Labor & Workforce Development Commissioner Announces Departure

Commissioner Burns Phillips and Deputy Commissioner Dustin Swayne to Start New Consulting Group
Monday, December 17, 2018 | 09:18am
Commissioner Burns Phillips and Deputy Commissioner Dustin Swayne

NASHVILLE– Tennessee Department of Labor and Workforce Development (TDLWD) Commissioner Burns Phillips has announced he and Deputy Commissioner Dustin Swayne will leave state government in mid-January after many years of service to the citizens of Tennessee. 

The two executives have formed a consulting practice called SATRDÉ, which will focus on guiding both public and private organizations in developing 21st-century business and workforce strategies through digital transformation. 

Gov. Bill Haslam named Phillips interim Commissioner for TDLWD in March 2013 and then appointed him Commissioner in June 2013. Early in his career, Phillips worked in the state's budget office for seven years before entering the private sector in 1981. Then in 1991, he went on to start a successful international surgical instrument company. This year Phillips marked 15 years of service with the state of Tennessee.

“It has been an honor and privilege to serve as the Commissioner of the Department of Labor and Workforce Development for nearly six years,” Phillips said. “The leadership style and support from Governor Haslam enabled the department’s many talented, knowledgeable and dedicated individuals to be creative and innovative in developing new and improved techniques with which to serve our citizens.”

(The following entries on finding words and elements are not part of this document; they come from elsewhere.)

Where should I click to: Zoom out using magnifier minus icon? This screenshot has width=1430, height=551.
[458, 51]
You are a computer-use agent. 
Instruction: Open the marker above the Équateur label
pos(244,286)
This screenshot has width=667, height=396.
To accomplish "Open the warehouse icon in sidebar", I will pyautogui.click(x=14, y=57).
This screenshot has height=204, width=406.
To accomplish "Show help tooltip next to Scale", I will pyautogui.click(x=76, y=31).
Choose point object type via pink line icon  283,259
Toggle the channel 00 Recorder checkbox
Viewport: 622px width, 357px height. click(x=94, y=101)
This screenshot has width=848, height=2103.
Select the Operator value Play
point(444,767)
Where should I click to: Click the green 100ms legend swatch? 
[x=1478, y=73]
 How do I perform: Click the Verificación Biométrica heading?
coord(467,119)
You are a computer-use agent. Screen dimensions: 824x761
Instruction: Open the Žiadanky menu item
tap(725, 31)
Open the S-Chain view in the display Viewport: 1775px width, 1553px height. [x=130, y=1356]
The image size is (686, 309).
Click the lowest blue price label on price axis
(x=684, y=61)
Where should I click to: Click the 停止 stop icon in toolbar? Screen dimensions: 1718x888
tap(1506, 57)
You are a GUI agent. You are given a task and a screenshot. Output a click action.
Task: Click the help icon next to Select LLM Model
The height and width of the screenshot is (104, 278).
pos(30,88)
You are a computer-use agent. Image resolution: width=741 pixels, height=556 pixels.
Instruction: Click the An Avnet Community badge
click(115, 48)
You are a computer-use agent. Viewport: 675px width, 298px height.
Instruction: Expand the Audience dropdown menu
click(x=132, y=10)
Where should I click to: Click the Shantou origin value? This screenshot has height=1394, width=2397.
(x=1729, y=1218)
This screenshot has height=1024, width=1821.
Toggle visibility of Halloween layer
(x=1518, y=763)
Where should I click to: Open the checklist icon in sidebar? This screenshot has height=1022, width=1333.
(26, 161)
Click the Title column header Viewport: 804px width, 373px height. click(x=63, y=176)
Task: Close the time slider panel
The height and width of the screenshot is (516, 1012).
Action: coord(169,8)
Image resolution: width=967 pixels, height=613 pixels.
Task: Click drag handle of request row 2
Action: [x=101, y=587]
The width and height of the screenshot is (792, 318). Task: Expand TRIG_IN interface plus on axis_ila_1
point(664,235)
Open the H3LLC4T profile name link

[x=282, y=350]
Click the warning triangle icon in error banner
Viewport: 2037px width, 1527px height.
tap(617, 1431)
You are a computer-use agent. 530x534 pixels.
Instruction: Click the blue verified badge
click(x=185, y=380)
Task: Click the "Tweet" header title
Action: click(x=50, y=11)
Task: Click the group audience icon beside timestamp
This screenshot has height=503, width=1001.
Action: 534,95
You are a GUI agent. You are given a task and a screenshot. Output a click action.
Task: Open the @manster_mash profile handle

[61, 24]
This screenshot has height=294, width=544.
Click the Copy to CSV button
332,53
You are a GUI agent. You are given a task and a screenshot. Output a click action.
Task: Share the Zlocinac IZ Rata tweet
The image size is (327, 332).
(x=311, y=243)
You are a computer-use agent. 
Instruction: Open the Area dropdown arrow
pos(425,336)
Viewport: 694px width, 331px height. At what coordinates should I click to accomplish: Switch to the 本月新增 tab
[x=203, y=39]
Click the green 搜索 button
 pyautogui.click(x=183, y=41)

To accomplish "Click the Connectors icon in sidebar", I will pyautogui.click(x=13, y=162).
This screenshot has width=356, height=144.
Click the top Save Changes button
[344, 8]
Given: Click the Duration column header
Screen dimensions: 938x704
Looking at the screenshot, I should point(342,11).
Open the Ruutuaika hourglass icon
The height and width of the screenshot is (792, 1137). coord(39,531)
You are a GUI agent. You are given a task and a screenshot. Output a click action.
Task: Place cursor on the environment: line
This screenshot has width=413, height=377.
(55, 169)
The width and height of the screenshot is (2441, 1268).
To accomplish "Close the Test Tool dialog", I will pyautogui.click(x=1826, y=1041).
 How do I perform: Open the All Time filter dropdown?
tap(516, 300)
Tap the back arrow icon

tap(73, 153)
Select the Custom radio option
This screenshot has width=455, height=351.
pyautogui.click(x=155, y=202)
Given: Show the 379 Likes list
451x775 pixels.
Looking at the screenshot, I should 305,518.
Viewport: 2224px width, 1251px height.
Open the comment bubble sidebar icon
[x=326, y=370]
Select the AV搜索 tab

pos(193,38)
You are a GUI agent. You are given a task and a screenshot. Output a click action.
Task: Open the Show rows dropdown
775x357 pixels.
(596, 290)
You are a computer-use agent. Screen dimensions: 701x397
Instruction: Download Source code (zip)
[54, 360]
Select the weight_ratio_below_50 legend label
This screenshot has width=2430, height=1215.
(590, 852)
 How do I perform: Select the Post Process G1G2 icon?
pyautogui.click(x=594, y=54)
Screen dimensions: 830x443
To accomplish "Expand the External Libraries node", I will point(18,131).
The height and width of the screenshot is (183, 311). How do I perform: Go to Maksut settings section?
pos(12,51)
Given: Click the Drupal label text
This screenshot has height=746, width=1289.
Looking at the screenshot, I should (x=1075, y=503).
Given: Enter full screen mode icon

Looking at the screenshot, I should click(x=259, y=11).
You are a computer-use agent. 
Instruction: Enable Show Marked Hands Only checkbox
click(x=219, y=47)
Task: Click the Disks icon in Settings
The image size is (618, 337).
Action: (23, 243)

Phillips appointed Swayne, a fourteen-year veteran of the Department, as Deputy Commissioner in April 2013. Swayne previously served as assistant commissioner of the Department’s Workforce Services Division and spearheaded the creation of the state’s mobile American Job Center Unit and Reemployment Services program. 

During their time as leaders of TDLWD, Phillips and Swayne introduced digital technology and the concept of agile management within in the Department. They co-founded the OneTouch Customer Service/Business Management System that has achieved national recognition for its creative and innovated techniques in improving the way government does business. This ticket-based system streamlined processes, eliminated paperwork, improved the customer's experience, and combined real-time measured outcomes for continuous improvement. Over 825,000 customers were served through this system that has received over 2 million customer tickets since its creation. Statistics show 94.2 percent of those tickets were resolved with a single touch to the department earning a customer satisfaction score of 87 percent. 

“Burns has worked extremely hard during the last six years to streamline and improve the many different programs his Department oversees,” Haslam said. “Labor and Workforce Development is a much more efficient and technologically advanced agency than it was in 2013 and that’s because of the culture both the Commissioner and his Deputy Commissioner created there.”

Under Phillips’ and Swayne’s leadership, the state increased its Unemployment Insurance Trust Fund from $774 million in 2013 to $1.18 billion in 2018. The department realigned Tennessee’s 20-year-old workforce system and transformed it into the most fully aligned WIOA system in the United States. The realignment has garnered national recognition for its enhanced fiscal integrity and innovative approaches to better provide Tennesseans with employment and training services. All of these accomplishments took place as Tennessee experience historically low unemployment.

Commissioner Phillips and Deputy Commissioner Swayne will continue in their positions at TDLWD through mid-January.